**Click here to get Record Data. Click here to get Text Data.
1) Decision Trees in R for Record Data: Click here to get R code.
The labeled data is "rating" with 10 classes, 1 to 5 per 0.5 and 0.
The bar chart shows that the rating of most books are 4 and 4.5 (4 is more). Few books have a rating of 1 to 3.
The correlation matrix shows that there is a strong correlation between price and old_price.
After splitting the data into train and test sets, the model called Decision Tree was created. Decision Tree is a supervised learning method used for classification and regression. In a decision tree, each internal node represents a test on an attribute, each branch represents the outcome of the test, and each leaf node represents a class label. The paths from root to leaf represent classification rules. (From Wikipedia)

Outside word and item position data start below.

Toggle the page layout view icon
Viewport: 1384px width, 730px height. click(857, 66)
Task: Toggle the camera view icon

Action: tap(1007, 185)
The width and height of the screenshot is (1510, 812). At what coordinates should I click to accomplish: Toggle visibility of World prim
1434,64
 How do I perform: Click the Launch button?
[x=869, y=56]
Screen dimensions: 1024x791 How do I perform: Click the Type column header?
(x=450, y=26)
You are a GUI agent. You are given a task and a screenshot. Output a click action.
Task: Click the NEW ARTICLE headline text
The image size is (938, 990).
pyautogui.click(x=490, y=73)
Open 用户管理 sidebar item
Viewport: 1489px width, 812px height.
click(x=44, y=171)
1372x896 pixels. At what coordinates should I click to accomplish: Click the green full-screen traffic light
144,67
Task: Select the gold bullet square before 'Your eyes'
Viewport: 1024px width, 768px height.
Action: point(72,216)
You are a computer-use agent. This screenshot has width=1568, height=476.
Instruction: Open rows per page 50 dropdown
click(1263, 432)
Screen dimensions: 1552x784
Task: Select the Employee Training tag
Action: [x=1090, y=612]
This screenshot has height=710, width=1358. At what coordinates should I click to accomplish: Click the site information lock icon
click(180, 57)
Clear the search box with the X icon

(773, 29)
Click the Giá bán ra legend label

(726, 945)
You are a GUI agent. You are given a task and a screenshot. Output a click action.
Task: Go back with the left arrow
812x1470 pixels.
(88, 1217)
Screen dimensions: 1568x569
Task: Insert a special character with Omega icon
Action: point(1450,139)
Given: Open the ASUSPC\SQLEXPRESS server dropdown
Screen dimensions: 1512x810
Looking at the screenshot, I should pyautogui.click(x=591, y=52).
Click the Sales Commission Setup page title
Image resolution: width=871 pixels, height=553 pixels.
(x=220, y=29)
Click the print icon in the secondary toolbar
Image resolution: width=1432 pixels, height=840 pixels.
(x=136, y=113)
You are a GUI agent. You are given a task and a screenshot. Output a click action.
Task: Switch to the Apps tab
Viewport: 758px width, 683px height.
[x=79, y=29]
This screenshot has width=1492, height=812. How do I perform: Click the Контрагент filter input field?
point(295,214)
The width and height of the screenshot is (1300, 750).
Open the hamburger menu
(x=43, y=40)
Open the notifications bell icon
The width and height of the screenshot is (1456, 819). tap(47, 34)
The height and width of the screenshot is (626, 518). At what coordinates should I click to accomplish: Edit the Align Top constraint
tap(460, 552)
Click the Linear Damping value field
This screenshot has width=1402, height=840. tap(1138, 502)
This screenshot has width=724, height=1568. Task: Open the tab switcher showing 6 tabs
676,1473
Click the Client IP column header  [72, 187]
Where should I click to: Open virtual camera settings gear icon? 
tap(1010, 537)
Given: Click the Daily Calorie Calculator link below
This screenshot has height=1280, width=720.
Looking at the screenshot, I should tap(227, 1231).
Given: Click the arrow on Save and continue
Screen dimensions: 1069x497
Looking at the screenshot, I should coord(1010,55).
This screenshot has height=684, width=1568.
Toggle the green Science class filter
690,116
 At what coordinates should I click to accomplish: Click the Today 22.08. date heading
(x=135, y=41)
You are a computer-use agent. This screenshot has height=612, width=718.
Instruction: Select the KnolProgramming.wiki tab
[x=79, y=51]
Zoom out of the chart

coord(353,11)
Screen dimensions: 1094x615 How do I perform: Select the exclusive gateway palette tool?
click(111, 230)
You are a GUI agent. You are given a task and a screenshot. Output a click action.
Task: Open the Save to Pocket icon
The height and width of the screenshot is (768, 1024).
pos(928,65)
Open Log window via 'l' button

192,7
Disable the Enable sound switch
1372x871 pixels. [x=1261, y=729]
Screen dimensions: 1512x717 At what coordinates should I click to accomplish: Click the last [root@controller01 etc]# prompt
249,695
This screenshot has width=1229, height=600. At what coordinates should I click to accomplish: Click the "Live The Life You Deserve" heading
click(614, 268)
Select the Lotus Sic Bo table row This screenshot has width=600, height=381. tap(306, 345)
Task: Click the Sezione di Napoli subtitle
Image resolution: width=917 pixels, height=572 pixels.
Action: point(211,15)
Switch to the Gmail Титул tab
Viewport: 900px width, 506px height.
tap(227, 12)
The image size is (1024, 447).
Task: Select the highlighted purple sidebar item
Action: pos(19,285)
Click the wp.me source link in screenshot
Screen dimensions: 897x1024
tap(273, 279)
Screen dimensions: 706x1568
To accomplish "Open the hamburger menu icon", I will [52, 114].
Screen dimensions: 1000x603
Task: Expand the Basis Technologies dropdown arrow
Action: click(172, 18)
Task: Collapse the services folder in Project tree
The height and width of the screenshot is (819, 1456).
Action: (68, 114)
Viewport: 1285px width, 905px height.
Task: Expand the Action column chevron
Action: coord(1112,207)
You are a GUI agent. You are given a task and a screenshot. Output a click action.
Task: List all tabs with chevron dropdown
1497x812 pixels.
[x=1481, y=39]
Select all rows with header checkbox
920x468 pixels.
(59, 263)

Choose "format" as the root:
From the decision tree, the data was split into four sets: if the books are in format of paperback, hardback and novelty, they gain a rating of 4.5, which is 11% of the data. If not, the books gain a rating of 0, which is 4% of the data. On the other hand, if the price of the books is greater than 23 dollars, the books gain a rating of 4.5, which is 15% of the data. If not, the books gain a rating of 4, which is 69% of the data.
Choose "price" as the root:
From the decision tree, the data was split into two sets: if the price of the books is less than 23 dollars, the books gain a rating of 4, which is 82% of the data. By contrast, if the price of the books is greater than 23 dollars, the books gain a rating of 4.5, which is 18% of the data.
From the confusion matrix, the overall accuracy of the second tree is lower than that of the first tree.
Random Forest was used to find the top significant variable in the decision of rating. Given that higher MeanDecreaseAccuracy is, more important the corresponding variable is, the most important variable is format.
2) Decision Trees and Random Forest in Python for Text Data: Click here to get Python code.
From the wordcloud, BBC news related to reading usually include topics about ebook, pupils, children, study, parent, vocabulary and so on.
From the decision tree built by CountVectorize without binary, the data was split into two sets: word occurrance of "pupil"<=5.5 and word occurrance of "pupil">5.5.
From the decision tree built by CountVectorize with binary, the data was split into three sets: word occurrance of "use">0.009, word occurrance of "use"<=0.009 & word occurrance of "words"<=0.048 and word occurrance of "use"<=0.009 & word occurrance of "words">0.048.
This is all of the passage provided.